= Tall Cedars of Lebanon =

Masonic body

Emblem of the Tall Cedars of Lebanon

The Tall Cedars of Lebanon International is a side degree of Freemasonry in certain Grand Jurisdictions, open to Master Masons in good standing in a regular Masonic lodge. Its motto, "Fun, Frolic, & Fellowship," is indicative of this social bent. Its members are distinguished by the pyramid-shaped hats they wear at their functions. The name is derived from the cedars of Lebanon that King Solomon used to build his temple.

== History ==
The degree originated before the establishment of the formal organization. Some historians trace it as far back as the 1840s. The awarding of the degree apparently involved a deal of roughhousing. This degree was conferred on Master Masons after their Blue Lodge meeting closed. This degree was conferred by traveling Masons throughout the East Coast. This original group of Tall Cedars called their degree the "Ancient and honorable right of humility". The Ancient Order of Tall Cedars continued until 1902.

The Tall Cedars of Lebanon of North America was founded in 1902 in Trenton, New Jersey. Glassboro Forest #1 was the first charted forest. The organization adopted its present official name in 2023, and is now known as Tall Cedars of Lebanon International.

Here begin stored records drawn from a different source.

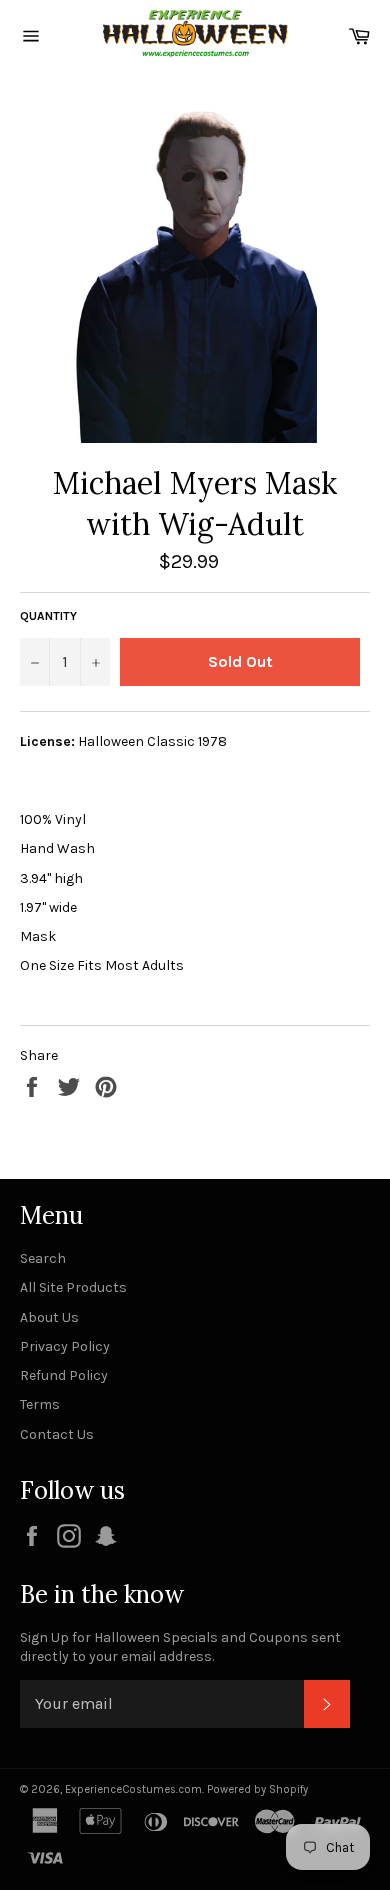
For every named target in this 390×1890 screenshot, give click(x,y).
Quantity (48, 616)
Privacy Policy (65, 1346)
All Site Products (73, 1287)
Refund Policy (64, 1375)
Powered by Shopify (257, 1789)
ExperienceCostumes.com (133, 1789)
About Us (49, 1317)
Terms (40, 1404)
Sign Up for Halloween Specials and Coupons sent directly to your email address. (180, 1647)
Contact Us (57, 1434)
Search (43, 1258)
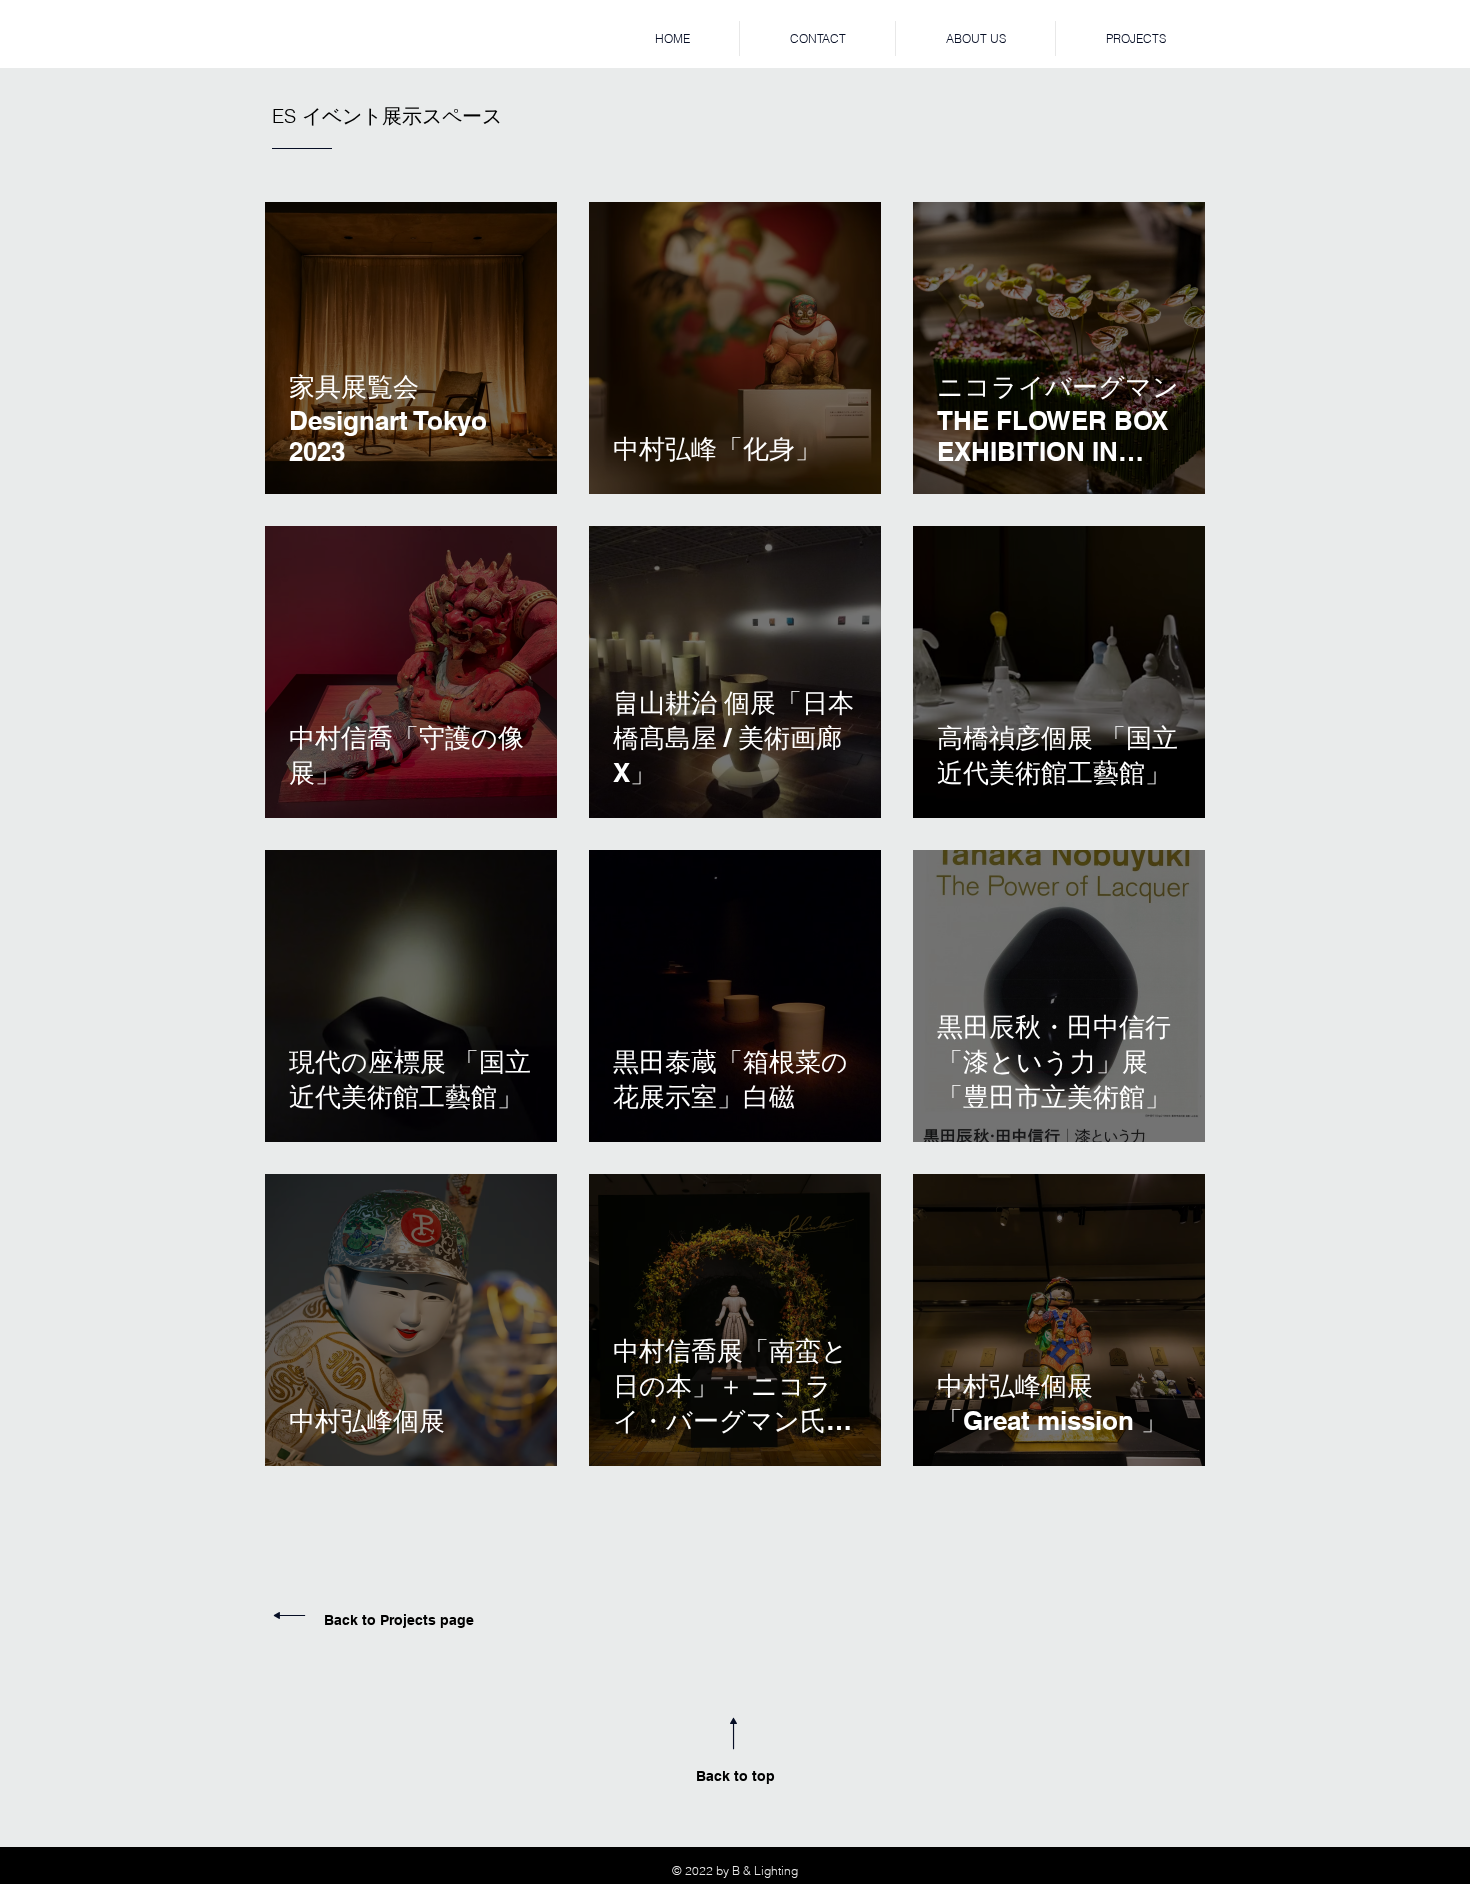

The organization now has forests in Mexico, El Salvador and Brazil.

==Organization==
Cedars meet in groups called "forests," each headed by a Grand Tall Cedar. These forests most often meet at the local Masonic hall. The Tall Cedars claim 6,300 members, mostly in the eastern United States. Its center of activity was, and is the states of New Jersey and Pennsylvania; the Tall Cedars' national governing body, the Supreme Forest, is headquartered in Harrisburg, Pennsylvania. The current Supreme Tall Cedar — the TCL's highest-ranking officer — is Michael Youse.

There are two further side degrees with the group - the Royal Court and the Sidonian. There is also a marching band called the Royal Rangers.

== Charitable activities ==
The Tall Cedar Foundation exists as the body's charitable arm, supporting research on muscular dystrophy and other neuromuscular diseases. In 1951, it became the first organization to join with the Muscular Dystrophy Association in sponsorship. The Tall Cedars redirected their efforts in 2023 to supporting children and families afflicted with neuromuscular diseases or muscular dystrophy at a local level.